In reaching this conclusion, Rothstein recognized courts have moved away from a technical and literal reading of the words used in the contract. Instead, the “goal of the exercise is to ascertain the objective intent of the parties,” which is fact specific.

As in so many other areas of the law, the courts have embraced a “practical, common-sense approach” to contract interpretation, the overriding purpose of which “is to determine ‘the intent of the parties and the scope of their understanding.’” To do so, the courts have regard to the factual matrix in which the contract was made, which gives context to the words of the agreement, including its purpose, and the nature of the relationship it creates.

This interpretive exercise is distinct from answering a question of law, which is about determining the correct legal test, and leads to the conclusion that contract interpretation is an issue of mixed fact and law as defined in Housen v.
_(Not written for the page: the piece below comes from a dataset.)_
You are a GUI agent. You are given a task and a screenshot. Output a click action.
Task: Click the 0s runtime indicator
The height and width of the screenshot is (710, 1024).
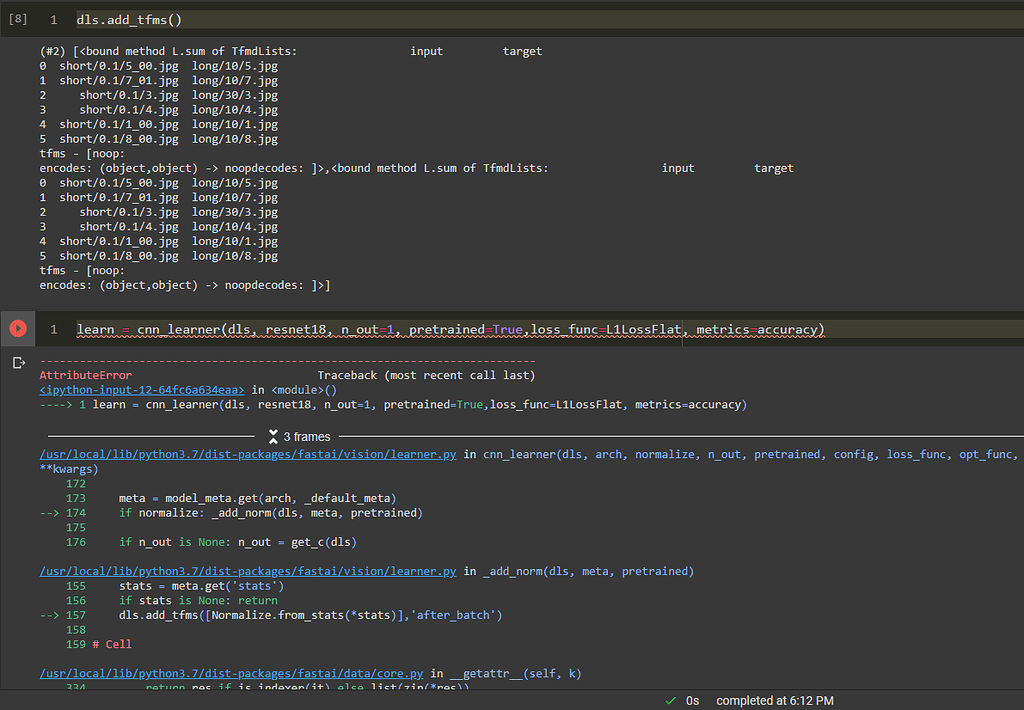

Nikolaisen, and not a question of law.

In this decision, Rothstein provided guidance to the courts on the interpretive exercise. The purpose of reviewing the court the surrounding circumstances is not to rewrite the contract, but rather “to deepen a decision-maker’s understanding of the mutual and objective intentions of the parties as expressed in the words of the contract.”

Acceptable evidence of the factual matrix should be limited to objective evidence of the background facts that reasonably ought to have been known by both parties to the agreement at the time of the execution of the contract. Subjective intent and one-sided information are of no probative value for the purposes of determining the mutual intent of the parties.

This definitive eradication of contract interpretation being a question of law will be of particular importance in the context of appeals from an arbitral award. Under many arbitration agreements, and most arbitration statutes, an appeal from the arbitral award is only allowed in respect of questions of law. Now, the right of appeal will be considerably foreshortened where the issue is the interpretation of the terms of a contract.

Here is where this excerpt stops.